WHAT THE TASK REQUIRES: Could you retype all of the entries exactly, without their pictures?

GIVEN RECORDS:

• • •

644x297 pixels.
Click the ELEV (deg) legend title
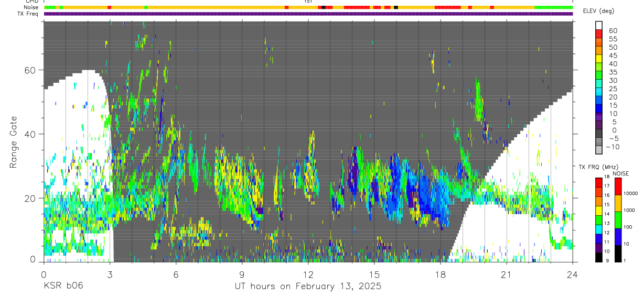pos(598,11)
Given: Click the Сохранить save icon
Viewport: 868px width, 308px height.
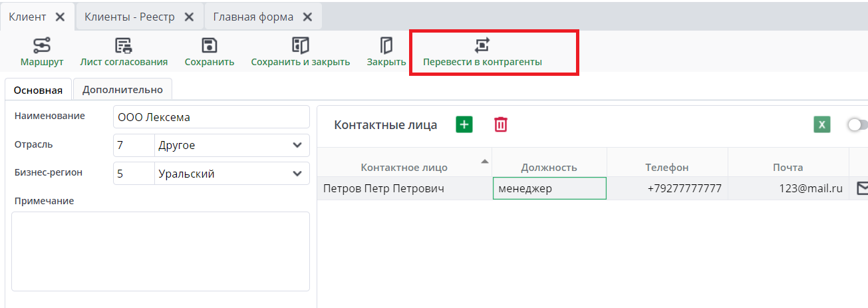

• • •

YOUR SOLUTION:
644x297 pixels.
Click the ELEV (deg) legend title
pos(598,11)
Given: Click the Сохранить save icon
Viewport: 868px width, 308px height.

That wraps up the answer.